I keep seeing these statements made that this feature of the game is not "realistic" or that type of gameplay breaks "immersion" for me.
The gameplay overall is rooted in fantasy. How else would you be able to carry that 4x4 in your backpack or how else could trees grow overnight. Magical candy anyone?
A game like Green Hell aims for realism above all else. If you build a campfire in the open and it rains, yup, rain gonna put it out. You can only carry so much weight in your backpack before you can barely move.
So I'm wondering how much of the gameplay are people expecting to be rooted in "realism" while its ok for the rest of it to be pure fantasy. 50/50? 80/20?
As players we tend to conflate realism, immersion, internal game logic, and suspension of disbelief. Each plays a different role in how the game is experienced and "feels".
Realism
Examples: Characters need food and hydration. Weapons and tools degrade with use. Any container can be used to collect water.

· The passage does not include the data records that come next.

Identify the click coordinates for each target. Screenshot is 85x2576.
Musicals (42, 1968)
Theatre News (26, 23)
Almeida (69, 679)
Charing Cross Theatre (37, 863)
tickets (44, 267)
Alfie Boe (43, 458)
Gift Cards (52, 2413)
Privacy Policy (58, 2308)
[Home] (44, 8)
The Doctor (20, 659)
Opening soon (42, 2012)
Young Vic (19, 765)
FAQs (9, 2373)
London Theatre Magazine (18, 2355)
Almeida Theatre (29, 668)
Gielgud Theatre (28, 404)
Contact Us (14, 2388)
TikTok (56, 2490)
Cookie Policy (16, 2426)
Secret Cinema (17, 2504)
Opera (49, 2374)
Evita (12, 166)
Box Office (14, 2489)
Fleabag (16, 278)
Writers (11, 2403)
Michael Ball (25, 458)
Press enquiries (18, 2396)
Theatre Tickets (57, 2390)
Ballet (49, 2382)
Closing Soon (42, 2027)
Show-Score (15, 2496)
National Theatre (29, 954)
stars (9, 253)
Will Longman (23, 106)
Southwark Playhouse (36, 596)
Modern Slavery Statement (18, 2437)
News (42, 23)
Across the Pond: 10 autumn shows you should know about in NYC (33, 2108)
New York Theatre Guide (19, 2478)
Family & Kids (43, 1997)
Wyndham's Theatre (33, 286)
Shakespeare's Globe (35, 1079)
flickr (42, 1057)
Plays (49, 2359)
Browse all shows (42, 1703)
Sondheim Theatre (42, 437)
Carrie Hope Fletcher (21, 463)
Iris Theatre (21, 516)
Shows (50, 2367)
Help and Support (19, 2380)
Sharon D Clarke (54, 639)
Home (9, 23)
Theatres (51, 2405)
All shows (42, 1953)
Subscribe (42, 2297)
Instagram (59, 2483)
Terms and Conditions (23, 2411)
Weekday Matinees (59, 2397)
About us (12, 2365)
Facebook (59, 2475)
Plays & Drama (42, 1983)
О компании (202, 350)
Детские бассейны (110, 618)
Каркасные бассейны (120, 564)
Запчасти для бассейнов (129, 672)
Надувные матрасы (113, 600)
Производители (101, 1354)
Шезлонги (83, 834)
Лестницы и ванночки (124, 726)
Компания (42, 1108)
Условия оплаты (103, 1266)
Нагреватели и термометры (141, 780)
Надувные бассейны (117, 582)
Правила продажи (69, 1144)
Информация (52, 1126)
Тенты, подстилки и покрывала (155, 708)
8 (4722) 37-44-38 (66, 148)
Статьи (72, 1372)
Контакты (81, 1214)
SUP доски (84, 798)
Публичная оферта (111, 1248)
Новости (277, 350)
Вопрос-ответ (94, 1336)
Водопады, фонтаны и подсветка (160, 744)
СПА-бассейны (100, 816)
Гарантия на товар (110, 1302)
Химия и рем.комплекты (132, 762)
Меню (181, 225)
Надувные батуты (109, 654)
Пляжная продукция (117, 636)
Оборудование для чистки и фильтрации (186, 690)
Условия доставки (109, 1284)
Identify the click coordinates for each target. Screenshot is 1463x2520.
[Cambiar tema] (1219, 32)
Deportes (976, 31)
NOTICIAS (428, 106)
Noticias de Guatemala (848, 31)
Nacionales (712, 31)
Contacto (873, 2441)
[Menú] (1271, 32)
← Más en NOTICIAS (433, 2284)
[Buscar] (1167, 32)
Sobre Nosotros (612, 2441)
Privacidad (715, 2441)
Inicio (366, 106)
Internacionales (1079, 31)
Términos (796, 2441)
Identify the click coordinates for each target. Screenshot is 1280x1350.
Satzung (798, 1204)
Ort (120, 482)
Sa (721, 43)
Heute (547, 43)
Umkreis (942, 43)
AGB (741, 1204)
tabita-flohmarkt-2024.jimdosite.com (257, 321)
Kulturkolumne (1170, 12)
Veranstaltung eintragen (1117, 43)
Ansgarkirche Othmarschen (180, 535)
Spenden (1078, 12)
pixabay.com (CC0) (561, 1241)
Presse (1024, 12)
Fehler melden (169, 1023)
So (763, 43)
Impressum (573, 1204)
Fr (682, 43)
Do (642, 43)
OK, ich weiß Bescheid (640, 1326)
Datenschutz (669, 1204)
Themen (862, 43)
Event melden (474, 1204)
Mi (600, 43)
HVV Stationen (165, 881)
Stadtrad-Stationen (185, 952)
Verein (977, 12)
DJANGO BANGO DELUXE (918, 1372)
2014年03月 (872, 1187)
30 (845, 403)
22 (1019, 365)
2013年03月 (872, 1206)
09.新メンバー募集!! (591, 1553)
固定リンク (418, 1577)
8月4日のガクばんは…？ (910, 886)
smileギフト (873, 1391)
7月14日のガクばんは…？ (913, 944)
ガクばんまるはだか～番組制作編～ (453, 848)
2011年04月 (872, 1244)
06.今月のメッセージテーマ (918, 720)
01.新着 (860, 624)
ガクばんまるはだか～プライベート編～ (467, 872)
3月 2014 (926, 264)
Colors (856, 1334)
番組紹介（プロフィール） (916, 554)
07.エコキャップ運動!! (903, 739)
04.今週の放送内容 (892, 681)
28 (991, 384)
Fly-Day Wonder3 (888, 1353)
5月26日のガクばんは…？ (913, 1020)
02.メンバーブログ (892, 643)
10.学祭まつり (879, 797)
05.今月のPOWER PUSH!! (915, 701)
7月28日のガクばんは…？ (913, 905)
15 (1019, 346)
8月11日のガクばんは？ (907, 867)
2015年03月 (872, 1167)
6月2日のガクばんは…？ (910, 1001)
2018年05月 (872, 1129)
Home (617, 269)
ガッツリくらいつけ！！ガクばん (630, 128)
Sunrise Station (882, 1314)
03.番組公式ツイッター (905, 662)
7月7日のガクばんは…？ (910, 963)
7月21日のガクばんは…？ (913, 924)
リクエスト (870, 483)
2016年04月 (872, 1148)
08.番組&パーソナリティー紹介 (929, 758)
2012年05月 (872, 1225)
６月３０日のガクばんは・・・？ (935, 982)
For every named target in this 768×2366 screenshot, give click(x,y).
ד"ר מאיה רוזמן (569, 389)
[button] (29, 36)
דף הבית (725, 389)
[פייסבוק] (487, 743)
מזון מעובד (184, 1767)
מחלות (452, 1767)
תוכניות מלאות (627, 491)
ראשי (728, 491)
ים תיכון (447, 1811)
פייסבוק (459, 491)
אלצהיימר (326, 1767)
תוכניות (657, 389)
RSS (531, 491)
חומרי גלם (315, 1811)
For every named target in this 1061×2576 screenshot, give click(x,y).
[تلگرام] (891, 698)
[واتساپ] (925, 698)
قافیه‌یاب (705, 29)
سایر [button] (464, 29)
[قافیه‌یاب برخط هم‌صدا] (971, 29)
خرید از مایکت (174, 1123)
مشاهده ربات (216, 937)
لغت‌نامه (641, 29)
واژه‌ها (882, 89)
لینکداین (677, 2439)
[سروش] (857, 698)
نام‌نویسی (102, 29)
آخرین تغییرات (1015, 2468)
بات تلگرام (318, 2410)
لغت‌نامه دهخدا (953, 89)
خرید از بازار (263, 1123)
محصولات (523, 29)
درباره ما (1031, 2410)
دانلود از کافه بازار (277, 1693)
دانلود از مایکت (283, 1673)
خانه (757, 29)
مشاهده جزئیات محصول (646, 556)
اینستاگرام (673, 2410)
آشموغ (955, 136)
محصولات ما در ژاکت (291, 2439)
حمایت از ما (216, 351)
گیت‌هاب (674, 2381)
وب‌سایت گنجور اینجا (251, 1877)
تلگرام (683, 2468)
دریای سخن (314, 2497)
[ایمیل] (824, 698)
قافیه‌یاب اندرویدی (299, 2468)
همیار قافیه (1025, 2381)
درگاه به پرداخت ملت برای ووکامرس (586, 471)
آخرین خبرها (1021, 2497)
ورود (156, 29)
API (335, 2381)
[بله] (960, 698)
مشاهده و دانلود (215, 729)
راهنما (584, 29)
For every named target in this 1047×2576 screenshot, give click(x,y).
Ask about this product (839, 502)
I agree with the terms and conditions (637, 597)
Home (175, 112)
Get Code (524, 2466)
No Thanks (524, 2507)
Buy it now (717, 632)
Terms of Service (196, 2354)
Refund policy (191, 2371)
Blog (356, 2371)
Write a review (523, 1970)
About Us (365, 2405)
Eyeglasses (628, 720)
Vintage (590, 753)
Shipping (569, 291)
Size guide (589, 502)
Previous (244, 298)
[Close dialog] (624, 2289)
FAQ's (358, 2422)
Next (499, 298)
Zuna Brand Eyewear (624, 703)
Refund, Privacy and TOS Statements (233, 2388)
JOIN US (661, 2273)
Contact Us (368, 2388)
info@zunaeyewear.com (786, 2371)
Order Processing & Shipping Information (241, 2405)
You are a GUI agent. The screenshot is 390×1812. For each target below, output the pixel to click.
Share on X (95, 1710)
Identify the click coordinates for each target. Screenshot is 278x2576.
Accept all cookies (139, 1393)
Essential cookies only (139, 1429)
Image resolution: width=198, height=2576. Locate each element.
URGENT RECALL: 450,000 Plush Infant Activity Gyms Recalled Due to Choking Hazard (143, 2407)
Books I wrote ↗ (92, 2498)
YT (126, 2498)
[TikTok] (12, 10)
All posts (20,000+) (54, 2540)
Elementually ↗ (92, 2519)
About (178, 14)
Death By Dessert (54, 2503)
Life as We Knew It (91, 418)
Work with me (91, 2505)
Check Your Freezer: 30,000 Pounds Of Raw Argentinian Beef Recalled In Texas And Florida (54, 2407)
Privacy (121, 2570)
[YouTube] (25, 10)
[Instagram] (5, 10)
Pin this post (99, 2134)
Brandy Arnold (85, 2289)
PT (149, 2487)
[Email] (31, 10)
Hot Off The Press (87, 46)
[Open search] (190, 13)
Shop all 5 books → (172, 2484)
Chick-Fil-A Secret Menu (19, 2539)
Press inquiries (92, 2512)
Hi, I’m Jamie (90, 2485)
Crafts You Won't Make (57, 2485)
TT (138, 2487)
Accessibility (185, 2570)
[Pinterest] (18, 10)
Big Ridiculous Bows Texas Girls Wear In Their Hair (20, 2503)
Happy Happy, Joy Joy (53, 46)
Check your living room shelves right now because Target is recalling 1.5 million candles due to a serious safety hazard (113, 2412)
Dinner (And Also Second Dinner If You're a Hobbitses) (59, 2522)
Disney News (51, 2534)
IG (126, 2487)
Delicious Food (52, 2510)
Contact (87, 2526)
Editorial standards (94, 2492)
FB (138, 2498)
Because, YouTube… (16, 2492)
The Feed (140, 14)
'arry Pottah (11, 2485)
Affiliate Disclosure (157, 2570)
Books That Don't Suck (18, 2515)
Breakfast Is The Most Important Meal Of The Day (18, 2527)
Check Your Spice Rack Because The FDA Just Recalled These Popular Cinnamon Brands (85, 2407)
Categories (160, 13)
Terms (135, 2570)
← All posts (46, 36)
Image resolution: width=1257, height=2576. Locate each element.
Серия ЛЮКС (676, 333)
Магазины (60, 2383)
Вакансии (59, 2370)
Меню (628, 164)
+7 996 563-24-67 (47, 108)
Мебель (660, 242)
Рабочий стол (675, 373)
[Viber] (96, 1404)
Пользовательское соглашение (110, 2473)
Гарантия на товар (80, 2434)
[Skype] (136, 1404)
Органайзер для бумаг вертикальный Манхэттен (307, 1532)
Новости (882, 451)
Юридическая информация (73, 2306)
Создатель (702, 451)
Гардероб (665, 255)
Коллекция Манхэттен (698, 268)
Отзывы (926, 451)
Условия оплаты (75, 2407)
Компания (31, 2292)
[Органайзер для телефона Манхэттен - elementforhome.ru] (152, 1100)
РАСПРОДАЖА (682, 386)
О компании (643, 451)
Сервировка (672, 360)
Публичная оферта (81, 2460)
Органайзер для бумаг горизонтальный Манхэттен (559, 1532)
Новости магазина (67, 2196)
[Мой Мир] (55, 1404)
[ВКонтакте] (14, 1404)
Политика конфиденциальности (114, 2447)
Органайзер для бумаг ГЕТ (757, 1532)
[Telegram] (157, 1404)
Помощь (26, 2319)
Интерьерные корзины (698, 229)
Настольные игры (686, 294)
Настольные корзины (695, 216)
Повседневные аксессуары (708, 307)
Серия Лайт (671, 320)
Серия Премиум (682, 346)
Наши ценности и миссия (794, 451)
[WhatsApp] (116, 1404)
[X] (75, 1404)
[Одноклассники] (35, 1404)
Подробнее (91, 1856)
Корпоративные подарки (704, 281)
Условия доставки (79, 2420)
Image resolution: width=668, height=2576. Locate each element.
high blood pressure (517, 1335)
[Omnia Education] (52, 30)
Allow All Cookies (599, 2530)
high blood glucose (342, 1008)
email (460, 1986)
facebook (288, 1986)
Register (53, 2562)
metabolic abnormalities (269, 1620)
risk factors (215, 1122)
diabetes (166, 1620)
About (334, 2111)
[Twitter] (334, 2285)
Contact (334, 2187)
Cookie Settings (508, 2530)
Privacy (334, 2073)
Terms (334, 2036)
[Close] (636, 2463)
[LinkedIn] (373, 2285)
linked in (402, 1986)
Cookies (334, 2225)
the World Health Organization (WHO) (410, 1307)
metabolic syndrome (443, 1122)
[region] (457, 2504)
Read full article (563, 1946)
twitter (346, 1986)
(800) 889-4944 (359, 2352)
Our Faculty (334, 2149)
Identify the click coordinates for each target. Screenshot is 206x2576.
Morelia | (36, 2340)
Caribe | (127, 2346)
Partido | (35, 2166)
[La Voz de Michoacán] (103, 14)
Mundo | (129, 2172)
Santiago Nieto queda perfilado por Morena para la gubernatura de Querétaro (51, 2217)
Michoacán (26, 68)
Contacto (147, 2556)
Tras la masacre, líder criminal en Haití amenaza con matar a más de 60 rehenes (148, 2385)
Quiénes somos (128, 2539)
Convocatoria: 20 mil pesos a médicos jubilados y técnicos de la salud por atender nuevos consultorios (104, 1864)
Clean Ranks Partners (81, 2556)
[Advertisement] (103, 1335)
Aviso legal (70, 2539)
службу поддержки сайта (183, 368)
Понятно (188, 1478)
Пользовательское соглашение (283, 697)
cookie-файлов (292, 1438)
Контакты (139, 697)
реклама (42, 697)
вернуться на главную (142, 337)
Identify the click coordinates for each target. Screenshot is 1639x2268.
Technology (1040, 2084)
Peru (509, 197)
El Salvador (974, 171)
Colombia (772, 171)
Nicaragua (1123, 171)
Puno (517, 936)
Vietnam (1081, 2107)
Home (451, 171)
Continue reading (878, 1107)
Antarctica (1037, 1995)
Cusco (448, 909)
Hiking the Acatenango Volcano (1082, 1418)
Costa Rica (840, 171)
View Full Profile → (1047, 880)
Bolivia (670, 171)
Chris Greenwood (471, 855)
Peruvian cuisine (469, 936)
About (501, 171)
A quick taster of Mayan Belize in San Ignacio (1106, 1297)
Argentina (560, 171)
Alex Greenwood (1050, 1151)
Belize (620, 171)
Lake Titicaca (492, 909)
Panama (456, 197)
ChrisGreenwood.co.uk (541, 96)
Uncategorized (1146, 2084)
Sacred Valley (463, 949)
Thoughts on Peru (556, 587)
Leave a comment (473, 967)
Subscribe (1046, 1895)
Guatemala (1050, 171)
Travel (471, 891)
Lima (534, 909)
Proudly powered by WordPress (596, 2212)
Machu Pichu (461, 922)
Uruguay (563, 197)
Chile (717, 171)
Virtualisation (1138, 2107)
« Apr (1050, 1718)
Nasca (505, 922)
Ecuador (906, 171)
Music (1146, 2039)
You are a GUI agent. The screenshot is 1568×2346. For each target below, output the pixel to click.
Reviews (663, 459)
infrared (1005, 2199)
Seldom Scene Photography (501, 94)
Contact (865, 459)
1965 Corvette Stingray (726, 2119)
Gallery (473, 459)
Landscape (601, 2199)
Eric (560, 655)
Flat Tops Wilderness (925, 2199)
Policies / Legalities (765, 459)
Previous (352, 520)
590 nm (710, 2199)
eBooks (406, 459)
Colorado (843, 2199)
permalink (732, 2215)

Breakdowns: Inventory is a magic weightless backpack. Healing instantly (more or less) by consuming food or meds. Farming output is too fast. Realism can add tension and survival pressure, but too much (overly-complex crafting or harsh penalties) frustrates players. In the Survival game world, there needs to be a way to recover from bad situations.
Immersion
Examples: The day/night cycle creates dread. Sound cues makes characters feel hunted. The "ruined" world sells the aocalypse. Zombie Lore and easter eggs.
Breakdowns: Janky Zombie AI (trigger points, block preference, destroy area). Clunky animations and unfinished models and animations (food and guns).
Mechanics don’t have to be realistic to be immersive — they just need to stay consistent with the world’s tone and lore.
Internal Game Logic
Examples: Zombies always spawn on Blood Moon and seek the player. Base-building follows some structural integrity rules.
Breakdowns: Zombies sometimes fail to target the player properly. Traders are invincible safe zones with invisible economies. Weather looks dramatic but has no game play impact.
Inconsistency hurts more than lack of realism. When the game breaks its own rules (zombies behave unpredictably) players can feel cheated. Especially, if it goes against both game logic and realism.
Suspension of Disbelief
Examples: Players accept zombies as a threat even though they aren’t realistic. Magic backpack, magic candy, and other deviations are tolerated because it keeps the game flowing. Traders existing in an apocalypse is “odd,” but players allow it because it supports progression.
Breakdowns: When mechanics contradict both realism and internal logic, the illusion fails — e.g., zombies knowing your exact location through solid walls, or digging randomly in ways that feel nonsensical. Overly gamey systems (like magazines, and loot ceilings) can remind players they’re playing a system, not surviving a world.
Suspension of disbelief is a player’s willingness to buy into the fiction of the game lore, even when things aren’t realistic. As long as mechanics are consistent and don’t undermine immersion, players are happy to let things slide. Break that trust, though, and frustration sets in fast.